Would you write out the lines from the one containing "How do I perform: Open the Per" to the end of the records below, exactly and in full, please?

- Records supplied:
%%

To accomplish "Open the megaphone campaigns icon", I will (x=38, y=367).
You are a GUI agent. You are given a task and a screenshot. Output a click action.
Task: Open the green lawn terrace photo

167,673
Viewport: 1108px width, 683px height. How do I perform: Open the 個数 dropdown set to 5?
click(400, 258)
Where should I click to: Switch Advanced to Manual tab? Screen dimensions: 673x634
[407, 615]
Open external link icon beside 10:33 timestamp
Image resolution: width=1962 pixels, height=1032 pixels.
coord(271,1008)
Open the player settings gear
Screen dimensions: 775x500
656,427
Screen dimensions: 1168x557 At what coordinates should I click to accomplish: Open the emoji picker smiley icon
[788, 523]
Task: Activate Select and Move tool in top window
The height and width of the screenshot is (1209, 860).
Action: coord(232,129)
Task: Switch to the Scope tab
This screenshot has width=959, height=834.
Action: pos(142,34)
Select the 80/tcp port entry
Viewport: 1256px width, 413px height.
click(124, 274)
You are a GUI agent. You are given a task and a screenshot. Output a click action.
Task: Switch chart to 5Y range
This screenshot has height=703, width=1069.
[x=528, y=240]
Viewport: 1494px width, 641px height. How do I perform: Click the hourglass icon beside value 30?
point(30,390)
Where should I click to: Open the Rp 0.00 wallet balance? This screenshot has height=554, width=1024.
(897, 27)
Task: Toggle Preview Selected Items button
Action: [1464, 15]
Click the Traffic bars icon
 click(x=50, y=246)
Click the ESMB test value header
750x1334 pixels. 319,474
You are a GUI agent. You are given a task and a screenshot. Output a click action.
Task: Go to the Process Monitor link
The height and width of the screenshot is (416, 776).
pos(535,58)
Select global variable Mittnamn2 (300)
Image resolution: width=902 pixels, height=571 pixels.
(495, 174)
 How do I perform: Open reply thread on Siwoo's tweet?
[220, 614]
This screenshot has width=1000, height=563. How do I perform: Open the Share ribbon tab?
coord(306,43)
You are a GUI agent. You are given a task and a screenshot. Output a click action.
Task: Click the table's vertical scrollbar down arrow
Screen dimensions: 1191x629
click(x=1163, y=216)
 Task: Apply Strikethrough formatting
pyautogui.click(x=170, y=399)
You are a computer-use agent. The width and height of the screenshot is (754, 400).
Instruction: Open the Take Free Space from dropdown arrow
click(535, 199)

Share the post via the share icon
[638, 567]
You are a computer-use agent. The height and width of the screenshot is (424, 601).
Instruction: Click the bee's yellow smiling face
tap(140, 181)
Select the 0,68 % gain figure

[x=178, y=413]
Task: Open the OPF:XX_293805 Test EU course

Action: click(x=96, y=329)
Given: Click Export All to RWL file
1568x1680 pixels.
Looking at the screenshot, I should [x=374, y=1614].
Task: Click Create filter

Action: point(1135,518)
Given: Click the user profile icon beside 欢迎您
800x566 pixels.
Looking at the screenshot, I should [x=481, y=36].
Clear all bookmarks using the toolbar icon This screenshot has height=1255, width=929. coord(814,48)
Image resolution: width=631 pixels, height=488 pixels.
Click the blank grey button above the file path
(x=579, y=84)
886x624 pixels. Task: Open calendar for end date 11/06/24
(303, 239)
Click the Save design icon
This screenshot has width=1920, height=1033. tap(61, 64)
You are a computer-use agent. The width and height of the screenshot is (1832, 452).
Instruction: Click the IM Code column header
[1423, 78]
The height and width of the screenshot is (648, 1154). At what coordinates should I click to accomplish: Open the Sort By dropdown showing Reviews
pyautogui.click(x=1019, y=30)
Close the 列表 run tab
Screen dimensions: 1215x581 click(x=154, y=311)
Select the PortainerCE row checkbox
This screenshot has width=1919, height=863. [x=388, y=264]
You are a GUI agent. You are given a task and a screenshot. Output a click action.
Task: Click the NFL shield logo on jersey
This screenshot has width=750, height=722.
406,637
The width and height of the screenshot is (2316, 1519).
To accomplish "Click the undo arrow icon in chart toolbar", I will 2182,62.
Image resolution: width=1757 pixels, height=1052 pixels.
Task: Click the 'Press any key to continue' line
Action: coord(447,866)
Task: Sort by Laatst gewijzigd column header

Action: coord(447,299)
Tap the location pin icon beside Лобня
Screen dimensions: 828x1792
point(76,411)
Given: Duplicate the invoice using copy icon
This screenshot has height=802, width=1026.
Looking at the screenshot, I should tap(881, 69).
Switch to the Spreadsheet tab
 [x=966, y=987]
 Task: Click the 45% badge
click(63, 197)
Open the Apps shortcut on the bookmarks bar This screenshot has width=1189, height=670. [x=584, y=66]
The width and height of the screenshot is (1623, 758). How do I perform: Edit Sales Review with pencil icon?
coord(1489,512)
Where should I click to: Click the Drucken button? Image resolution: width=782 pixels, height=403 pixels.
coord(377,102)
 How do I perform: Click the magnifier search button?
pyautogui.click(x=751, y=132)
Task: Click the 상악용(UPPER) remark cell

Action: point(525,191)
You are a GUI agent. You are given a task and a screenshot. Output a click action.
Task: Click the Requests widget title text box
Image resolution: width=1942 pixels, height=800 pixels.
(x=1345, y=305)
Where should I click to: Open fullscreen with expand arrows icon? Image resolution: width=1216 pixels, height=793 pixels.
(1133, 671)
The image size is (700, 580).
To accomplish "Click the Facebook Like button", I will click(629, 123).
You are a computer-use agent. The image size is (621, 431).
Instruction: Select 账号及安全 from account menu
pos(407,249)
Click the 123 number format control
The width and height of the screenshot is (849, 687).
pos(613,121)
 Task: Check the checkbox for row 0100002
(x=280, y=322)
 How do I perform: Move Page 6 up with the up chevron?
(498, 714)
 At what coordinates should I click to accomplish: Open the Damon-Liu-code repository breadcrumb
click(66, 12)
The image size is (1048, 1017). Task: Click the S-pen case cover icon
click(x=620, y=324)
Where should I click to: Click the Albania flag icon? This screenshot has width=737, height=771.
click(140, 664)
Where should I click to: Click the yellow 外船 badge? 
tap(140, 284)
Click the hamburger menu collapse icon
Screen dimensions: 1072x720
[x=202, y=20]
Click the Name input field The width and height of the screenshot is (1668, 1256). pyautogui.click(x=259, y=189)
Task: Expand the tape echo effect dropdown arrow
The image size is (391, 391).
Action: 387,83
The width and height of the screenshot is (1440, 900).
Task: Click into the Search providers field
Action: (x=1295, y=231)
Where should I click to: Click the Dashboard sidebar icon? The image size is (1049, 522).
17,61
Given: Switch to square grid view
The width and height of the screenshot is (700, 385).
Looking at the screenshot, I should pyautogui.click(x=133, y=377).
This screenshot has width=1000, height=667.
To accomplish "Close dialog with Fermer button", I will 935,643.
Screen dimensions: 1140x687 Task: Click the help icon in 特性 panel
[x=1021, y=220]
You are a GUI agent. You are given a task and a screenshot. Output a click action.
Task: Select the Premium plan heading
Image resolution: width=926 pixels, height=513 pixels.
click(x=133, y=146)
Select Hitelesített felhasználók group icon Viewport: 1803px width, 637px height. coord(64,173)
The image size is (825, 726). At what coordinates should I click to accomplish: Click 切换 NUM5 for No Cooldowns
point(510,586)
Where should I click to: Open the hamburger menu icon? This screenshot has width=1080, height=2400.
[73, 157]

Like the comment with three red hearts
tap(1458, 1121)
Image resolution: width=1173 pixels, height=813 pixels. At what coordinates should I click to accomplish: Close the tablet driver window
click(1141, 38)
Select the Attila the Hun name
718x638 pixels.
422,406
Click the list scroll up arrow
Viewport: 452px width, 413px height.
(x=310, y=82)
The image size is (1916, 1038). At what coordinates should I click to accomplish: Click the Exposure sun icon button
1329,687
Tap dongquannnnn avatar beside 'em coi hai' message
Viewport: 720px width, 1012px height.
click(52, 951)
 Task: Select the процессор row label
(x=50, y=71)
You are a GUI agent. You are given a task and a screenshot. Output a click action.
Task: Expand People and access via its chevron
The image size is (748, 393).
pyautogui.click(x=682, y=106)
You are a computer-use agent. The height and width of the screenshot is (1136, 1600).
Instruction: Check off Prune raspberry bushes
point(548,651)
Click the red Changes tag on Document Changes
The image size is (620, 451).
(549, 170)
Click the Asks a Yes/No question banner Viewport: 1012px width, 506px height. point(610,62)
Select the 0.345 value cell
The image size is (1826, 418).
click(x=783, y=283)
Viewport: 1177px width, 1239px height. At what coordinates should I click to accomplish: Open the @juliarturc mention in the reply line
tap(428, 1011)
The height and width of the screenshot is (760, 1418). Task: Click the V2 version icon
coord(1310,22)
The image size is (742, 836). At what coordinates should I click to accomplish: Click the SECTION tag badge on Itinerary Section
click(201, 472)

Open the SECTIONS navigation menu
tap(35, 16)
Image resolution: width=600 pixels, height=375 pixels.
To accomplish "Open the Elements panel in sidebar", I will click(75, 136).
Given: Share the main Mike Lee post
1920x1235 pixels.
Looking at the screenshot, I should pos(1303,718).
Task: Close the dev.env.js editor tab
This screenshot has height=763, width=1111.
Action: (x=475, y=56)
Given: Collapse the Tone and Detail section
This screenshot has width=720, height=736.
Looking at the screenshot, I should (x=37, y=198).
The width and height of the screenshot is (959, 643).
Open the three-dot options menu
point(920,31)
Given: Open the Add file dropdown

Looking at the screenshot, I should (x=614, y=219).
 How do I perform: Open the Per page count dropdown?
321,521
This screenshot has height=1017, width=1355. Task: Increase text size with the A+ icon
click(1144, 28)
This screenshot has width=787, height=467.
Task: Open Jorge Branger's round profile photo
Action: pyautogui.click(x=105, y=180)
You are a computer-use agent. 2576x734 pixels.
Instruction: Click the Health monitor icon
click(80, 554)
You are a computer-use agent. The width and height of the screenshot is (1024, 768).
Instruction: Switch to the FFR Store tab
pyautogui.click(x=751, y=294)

%%

- Reply to the exercise:
 How do I perform: Open the Per page count dropdown?
321,521
This screenshot has height=1017, width=1355. Task: Increase text size with the A+ icon
click(1144, 28)
This screenshot has width=787, height=467.
Task: Open Jorge Branger's round profile photo
Action: pyautogui.click(x=105, y=180)
You are a computer-use agent. 2576x734 pixels.
Instruction: Click the Health monitor icon
click(80, 554)
You are a computer-use agent. The width and height of the screenshot is (1024, 768).
Instruction: Switch to the FFR Store tab
pyautogui.click(x=751, y=294)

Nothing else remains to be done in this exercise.